* **TASK PROMPT**:
Look through the data below for the string "field", and copy every line where it turns up.

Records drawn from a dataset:
-*-*-
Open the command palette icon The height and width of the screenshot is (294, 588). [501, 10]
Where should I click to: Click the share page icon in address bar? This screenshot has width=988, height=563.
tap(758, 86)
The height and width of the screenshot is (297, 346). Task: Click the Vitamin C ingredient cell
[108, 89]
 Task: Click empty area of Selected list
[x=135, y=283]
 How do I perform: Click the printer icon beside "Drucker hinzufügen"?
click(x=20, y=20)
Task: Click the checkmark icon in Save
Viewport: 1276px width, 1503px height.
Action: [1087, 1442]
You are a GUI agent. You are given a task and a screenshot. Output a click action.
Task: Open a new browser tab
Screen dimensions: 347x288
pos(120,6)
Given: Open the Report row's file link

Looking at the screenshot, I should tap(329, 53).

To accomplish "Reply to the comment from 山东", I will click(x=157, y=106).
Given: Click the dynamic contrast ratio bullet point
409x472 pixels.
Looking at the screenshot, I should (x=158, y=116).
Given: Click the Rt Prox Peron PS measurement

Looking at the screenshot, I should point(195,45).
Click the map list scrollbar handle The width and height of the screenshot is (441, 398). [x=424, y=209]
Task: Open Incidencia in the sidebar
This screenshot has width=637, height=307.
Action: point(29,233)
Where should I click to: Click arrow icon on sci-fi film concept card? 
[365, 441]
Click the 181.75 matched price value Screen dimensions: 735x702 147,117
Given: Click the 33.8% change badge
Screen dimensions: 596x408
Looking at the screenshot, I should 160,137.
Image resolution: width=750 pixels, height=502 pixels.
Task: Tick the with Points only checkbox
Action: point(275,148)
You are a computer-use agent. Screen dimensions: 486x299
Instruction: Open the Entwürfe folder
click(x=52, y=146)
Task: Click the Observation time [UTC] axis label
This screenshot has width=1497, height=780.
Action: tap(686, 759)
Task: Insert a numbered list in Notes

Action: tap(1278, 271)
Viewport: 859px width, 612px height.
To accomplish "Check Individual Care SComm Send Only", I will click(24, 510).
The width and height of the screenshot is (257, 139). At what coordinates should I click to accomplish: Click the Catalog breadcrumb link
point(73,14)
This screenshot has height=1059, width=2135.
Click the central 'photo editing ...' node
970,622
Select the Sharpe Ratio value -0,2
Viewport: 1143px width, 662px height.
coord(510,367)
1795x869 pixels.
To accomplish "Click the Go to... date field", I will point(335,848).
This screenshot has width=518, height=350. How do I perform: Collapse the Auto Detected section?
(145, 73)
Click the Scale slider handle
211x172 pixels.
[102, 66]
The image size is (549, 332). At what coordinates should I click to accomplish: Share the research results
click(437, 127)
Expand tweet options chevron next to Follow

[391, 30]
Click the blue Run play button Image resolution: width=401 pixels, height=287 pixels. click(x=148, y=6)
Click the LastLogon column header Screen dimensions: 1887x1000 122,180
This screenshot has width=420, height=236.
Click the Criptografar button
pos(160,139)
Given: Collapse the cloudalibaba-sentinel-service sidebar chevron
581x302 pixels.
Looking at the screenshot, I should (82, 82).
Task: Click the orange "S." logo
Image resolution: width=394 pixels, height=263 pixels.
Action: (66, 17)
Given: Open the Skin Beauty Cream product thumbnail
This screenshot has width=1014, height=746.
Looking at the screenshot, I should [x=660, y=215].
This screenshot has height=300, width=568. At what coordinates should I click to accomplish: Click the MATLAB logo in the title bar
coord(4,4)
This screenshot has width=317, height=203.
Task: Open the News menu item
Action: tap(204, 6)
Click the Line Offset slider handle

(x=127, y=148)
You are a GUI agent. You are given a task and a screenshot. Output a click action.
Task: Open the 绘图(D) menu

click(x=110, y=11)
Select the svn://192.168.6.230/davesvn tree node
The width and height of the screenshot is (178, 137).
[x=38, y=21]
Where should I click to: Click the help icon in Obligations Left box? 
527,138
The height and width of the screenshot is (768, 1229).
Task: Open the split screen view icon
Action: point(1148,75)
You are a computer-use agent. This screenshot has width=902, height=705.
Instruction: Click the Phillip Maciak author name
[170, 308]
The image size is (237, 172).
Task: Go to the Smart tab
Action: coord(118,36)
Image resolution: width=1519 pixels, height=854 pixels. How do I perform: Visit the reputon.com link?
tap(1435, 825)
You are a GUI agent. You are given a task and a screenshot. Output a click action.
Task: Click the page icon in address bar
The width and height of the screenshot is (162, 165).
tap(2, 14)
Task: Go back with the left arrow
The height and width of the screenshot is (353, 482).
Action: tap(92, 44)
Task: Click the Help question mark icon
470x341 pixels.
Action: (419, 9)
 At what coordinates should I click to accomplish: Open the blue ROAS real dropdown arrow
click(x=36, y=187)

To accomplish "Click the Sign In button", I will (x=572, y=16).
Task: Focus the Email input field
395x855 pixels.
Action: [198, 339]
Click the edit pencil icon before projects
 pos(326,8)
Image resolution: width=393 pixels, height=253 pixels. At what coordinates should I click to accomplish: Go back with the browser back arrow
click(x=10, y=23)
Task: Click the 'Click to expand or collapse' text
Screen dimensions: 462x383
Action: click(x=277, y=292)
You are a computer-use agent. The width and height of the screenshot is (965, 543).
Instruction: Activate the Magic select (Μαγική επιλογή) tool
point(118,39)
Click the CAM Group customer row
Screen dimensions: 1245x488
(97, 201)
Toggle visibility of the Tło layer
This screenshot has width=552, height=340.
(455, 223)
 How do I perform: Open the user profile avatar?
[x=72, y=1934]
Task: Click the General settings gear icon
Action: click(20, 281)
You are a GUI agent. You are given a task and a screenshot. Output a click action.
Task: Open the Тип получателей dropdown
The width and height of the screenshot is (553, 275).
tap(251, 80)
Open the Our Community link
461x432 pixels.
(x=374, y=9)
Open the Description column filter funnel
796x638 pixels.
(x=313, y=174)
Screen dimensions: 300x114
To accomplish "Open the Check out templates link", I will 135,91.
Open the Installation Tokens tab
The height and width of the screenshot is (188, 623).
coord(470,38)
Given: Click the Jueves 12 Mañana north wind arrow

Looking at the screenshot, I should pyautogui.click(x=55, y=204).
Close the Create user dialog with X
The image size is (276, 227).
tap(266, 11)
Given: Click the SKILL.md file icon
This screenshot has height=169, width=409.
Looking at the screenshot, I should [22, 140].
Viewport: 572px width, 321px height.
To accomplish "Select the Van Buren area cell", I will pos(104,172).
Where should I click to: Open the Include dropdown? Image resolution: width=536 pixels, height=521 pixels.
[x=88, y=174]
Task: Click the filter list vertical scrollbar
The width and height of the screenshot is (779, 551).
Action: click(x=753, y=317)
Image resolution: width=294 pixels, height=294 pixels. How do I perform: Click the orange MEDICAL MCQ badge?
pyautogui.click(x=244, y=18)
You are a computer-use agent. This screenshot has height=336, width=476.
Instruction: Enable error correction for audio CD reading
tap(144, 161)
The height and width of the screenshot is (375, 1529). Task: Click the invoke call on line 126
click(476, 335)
-*-*-
* **REPLY**:
To accomplish "Click the Go to... date field", I will point(335,848).
Task: Focus the Email input field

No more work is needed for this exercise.